April 9, 2013 at 2:13 PM ET
KPMG was forced to resign as auditor for both Herbalife and Sketchers, both companies announced on Tuesday, after a senior partner at the center of an insider trading probe was fired by the accounting firm.
In separate statements, Herbalife and Sketchers acknowledged that KPMG had resigned as their auditor. The shares of both companies were halted during early trading, with speculation rife about the nature of the move.
In a statement, KPMG confirmed that it was leaving two clients but did not mention either by name.
The accounting giant said that a senior partner based in Los Angeles provided inside information to an unnamed individual, who then used the information to engage in stock trades of key companies on the West Coast. According to the firm, the partner acted "with deliberate disregard for KPMG's long-standing culture of professionalism and integrity."
Herbalife and Sketchers said in a statement that KPMG found no problem with the company's financial statements, and was resigning only because the auditor viewed its independence as impaired.

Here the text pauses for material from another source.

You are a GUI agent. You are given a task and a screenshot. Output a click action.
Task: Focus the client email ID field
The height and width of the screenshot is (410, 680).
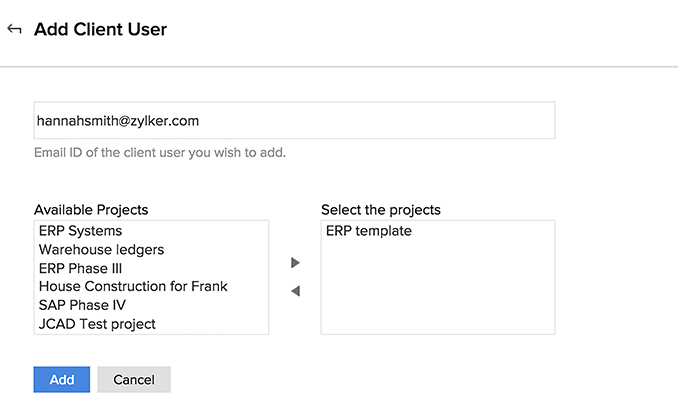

Initially, it was Herbalife that drew most of the attention, as market watchers speculated the resignation might be connected to a roiling controversy over Herbalife's business model.
For months, the nutritional supplement company has been at the center of a high-profile fight between two hedge fund titans, dubbed "the battle of the billionaires" by Wall Street watchers. Hedge fund manager Bill Ackman has publicly attacked Herbalife as a "pyramid scheme," while placing a $1 billion bet against its stock.
Meanwhile, activist financier Carl Icahn has championed Herbalife, buying its shares while pushing back forcefully against Ackman's claims.
The stock of Skechers rose by 2.6 percent after the halt was lifted, while Herbalife's shares fell modestly.